Down with the Mahdi Army
Mae Hong Son, Thailand
The clouds that perch on the peaks around Mae Hong Son appear to have rolled down into town, and it is raining, not heavily but unremittingly. Mae Hong Son has a sleepy, out-of-season air and feels barely one step up from the proverbial one-water-buffalo-town. I speculate that the major local amusement may be going down to the center of town and watching the traffic light change.
Over by the lake, Wat Chong Klang, with its assortment of variegated spires has a fairground feel to it. Inside, the floor of the main wihaan appears to have been given over to cats – two tiny gray-and-white kittens that have yet to grow into their ears, and a selection of slender Burmese cats that stalk stiff-tailed across the polished boards as if they owned the place which, apparently, they do.

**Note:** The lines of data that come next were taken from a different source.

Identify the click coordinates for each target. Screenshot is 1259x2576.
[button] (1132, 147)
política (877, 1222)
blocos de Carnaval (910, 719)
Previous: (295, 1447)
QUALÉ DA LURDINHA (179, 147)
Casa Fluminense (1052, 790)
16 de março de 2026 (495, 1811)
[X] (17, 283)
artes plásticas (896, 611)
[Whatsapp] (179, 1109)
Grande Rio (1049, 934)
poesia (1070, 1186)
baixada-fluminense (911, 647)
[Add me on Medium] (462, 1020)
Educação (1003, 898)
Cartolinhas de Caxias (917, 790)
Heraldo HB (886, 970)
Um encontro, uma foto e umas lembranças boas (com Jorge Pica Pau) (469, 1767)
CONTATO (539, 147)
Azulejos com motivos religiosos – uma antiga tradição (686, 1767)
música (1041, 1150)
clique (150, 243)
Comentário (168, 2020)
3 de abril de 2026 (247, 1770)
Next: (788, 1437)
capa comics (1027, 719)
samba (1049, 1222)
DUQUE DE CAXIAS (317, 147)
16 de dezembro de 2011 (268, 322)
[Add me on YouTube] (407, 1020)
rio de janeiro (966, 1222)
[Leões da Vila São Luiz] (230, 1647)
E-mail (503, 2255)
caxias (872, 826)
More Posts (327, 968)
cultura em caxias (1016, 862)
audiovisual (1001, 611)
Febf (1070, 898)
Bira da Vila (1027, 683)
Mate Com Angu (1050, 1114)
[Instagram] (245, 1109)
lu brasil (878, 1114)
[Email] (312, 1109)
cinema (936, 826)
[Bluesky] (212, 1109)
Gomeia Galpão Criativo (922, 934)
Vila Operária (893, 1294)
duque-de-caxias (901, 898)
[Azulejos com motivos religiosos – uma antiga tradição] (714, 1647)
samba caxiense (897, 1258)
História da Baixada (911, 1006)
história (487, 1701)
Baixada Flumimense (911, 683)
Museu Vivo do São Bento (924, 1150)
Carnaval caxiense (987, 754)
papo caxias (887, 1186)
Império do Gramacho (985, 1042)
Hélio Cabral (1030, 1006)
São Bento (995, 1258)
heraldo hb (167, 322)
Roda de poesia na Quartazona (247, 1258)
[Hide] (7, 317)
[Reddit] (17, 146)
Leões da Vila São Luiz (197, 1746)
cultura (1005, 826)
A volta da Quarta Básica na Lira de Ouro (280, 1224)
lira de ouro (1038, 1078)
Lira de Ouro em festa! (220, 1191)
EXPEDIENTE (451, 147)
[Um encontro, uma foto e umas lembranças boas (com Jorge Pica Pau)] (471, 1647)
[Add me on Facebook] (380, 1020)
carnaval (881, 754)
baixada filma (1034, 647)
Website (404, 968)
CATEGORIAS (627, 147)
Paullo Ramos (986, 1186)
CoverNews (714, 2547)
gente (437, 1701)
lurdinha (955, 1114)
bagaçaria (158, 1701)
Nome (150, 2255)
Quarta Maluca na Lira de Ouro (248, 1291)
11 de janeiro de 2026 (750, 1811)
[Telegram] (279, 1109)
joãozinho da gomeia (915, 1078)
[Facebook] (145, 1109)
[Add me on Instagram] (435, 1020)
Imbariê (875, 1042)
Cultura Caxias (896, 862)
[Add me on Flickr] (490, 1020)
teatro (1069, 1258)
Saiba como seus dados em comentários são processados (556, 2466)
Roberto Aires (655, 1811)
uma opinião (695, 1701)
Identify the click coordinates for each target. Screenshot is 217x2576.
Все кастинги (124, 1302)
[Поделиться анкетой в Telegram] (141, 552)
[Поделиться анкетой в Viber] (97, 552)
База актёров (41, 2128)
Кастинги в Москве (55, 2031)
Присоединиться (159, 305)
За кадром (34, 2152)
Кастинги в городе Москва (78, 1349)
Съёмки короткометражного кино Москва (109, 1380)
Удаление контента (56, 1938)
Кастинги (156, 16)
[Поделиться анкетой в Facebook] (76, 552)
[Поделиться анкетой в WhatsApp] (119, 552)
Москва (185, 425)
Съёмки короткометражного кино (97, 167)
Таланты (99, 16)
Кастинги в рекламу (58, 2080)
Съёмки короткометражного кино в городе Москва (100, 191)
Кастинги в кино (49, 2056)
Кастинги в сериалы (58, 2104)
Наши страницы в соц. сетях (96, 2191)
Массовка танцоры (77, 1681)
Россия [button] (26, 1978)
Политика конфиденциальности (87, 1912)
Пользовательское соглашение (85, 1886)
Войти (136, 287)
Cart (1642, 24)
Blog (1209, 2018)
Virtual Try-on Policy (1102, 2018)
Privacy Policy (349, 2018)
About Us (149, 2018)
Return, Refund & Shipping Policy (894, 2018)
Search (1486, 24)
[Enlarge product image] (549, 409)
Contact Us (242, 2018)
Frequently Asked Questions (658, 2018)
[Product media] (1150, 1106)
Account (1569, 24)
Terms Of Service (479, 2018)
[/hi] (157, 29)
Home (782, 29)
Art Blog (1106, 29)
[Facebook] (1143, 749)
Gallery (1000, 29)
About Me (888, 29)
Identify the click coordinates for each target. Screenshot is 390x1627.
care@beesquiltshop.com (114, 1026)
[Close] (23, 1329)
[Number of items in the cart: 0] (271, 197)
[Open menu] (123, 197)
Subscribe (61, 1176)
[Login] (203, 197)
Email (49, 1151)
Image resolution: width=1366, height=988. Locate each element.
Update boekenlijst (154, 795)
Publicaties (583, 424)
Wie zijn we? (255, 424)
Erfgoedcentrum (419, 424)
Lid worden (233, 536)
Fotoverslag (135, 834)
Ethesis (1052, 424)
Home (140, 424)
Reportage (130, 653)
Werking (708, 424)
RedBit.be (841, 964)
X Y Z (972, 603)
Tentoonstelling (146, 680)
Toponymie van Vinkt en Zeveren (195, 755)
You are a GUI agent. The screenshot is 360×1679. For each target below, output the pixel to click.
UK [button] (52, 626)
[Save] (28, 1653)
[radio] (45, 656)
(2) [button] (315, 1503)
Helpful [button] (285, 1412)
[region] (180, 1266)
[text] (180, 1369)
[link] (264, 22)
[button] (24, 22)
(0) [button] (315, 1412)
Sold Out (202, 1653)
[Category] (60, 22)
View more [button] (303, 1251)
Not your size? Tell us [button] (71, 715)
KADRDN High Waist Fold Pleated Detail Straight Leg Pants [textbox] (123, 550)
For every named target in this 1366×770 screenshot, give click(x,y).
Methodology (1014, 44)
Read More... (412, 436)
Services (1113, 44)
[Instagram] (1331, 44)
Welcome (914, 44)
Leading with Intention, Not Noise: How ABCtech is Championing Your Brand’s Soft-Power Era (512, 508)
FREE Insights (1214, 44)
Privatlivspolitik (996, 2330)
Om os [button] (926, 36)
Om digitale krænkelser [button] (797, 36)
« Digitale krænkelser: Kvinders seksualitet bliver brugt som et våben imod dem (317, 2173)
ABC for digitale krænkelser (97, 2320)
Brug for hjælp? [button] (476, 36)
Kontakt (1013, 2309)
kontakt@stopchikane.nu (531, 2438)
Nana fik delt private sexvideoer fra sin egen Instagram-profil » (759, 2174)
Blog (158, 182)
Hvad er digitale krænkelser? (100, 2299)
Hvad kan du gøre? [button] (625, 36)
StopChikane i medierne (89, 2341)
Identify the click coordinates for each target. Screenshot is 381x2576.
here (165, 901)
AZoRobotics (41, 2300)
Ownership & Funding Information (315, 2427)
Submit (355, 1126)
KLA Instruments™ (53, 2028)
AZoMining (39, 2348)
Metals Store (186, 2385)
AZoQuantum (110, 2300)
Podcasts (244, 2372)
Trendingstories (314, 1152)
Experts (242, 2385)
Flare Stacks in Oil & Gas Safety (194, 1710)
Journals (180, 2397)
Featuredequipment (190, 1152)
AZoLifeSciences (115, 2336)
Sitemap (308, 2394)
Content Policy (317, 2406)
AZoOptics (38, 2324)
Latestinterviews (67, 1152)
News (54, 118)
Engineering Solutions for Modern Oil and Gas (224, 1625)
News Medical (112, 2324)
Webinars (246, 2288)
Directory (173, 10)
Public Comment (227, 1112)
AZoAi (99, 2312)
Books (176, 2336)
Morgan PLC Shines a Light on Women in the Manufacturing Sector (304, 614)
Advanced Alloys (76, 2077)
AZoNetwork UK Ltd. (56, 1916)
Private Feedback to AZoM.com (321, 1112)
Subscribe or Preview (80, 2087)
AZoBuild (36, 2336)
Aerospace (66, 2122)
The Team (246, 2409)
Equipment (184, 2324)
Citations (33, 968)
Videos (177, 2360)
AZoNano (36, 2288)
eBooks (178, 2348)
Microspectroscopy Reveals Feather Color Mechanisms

There are also human worshippers: a collection of middle-aged women in white robes, who may be nuns or former nuns, sit on the floor holding lotus flowers and listening to the chanting of a young monk. To me, it sounds as if he is singing “We’re down with the Mahdi Army.”
M., with one eye on the weather, suggests that it is actually “We’re down in the muddy Irrawaddy,”
which is a little more geographically plausible, but only just.
Tomorrow we go trekking in the jungle. I’m tempted to go back to the local wooden goods store and buy myself a “collapsible Burmese army trekking stick”
, complete with a brass plate confirming that it was made according to the original design by Sir Jeffrey Hillpig-Smyth (I did not invent this name, but it’s hard not to suspect that someone else may have done). Apparently, our route plan calls for us to spend the larger part of the first day wading upstream in a jungle river. Our affable guide assures us that his patented tobacco juice recipe will keep the worst of the leeches away and ensure that we arrive undigested and in good spirits at our first sleepover point in a Karen village in the hills.
M., usually a person of great common sense, has agreed to this foolhardy venture. I am appalled.